This week for Oahu Fresh, we’re headed to the French countryside to enjoy a classic late Summer meal, ratatouille.
Ratatouille is a simple dish, and features some of the produce most likely to be in abundance this time of year in the Northern latitudes: tomatoes, eggplant, zucchini, and peppers. Of course, we’re lucky in Hawaii as we get four seasons of vegetables, but in other climates with more drastic seasonal changes, this dish is one of the last best ways to celebrate the bright flavors of summer.
It’s been years since I made a ratatouille, and so I did a little research about this simple dish. Turns out, ratatouille is an opportunity to show off my art skills too! I did my best to make it look gorgeous in my cute vintage Pyrex:
Ratatouille is great for lots of reasons: you can swap out the type and amount veggies depending on what you have, and it can be served with an array of foods, like pasta, atop pizza, or stirred into polenta (seen in the pictures below). It can also be thinned out and served as a chunky stew.
I really wanted to make this version of the ratatouille, as it’s so very pretty. However, if I were to make it again, I’d likely chop all the veggies smaller and cook atop the red sauce on a rimmed baking sheet. While the large rounds of veggies are pretty, and would work great for pizza, it was harder to eat with the polenta!

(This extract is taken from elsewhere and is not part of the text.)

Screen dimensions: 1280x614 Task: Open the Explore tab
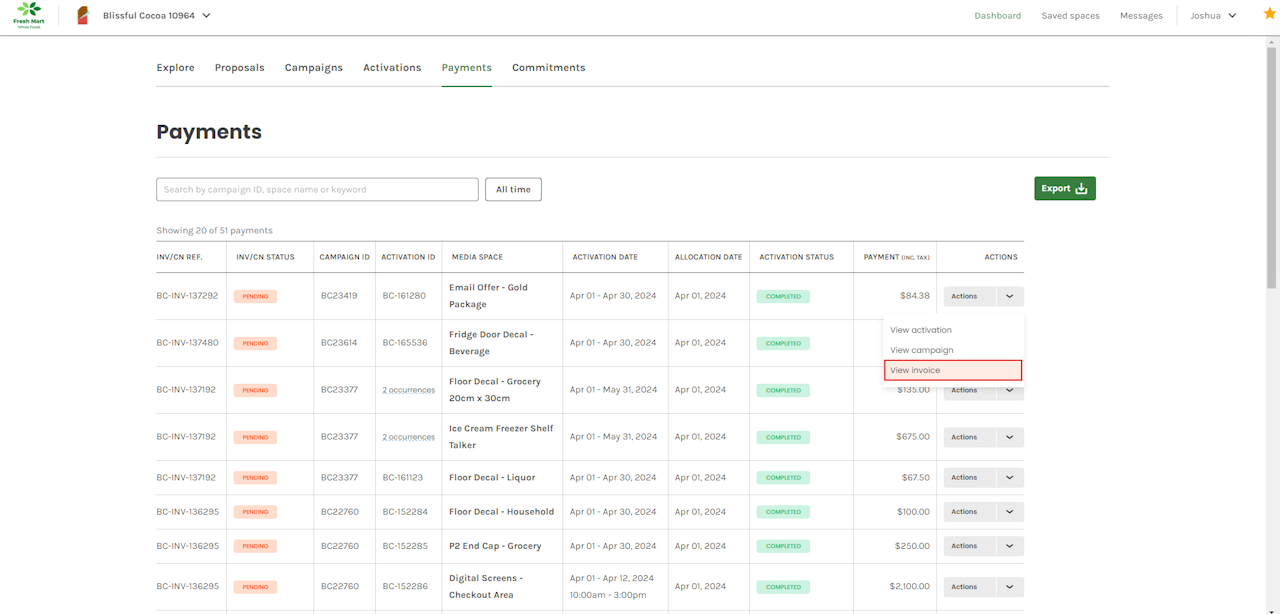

4 Tablespoons olive oil, divided
1 cup diced red onion
1 red bell pepper, diced finely
2-4 cloves garlic, minced
1½ cup blended or chopped fresh tomatoes (or 1, 15-ounce can crushed tomatoes)
½ cup fresh chopped basil (or 1 Tablespoon dried basil)
½ teaspoon of salt
1 medium-sized green zucchini, sliced into ⅙-inch rounds
1 medium-sized yellow zucchini (squash), sliced into ⅙-inch rounds
1 medium-sized Japanese eggplant, sliced into ⅙-inch rounds
Fresh basil for garnish
- In a large skillet, warm 2 Tablespoons of olive oil over medium heat. Add the onions, peppers, and garlic, and cook until very soft–about 10 minutes.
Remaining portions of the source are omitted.